▸ **Task goal**:
All lines below are to be transcribed exactly.

▸ **Extracted records**:
---
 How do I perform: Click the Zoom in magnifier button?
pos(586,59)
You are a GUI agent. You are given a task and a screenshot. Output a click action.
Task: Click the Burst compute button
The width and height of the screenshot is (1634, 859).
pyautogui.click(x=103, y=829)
---
▸ **Answer to the exercise**:
 How do I perform: Click the Zoom in magnifier button?
pos(586,59)
You are a GUI agent. You are given a task and a screenshot. Output a click action.
Task: Click the Burst compute button
The width and height of the screenshot is (1634, 859).
pyautogui.click(x=103, y=829)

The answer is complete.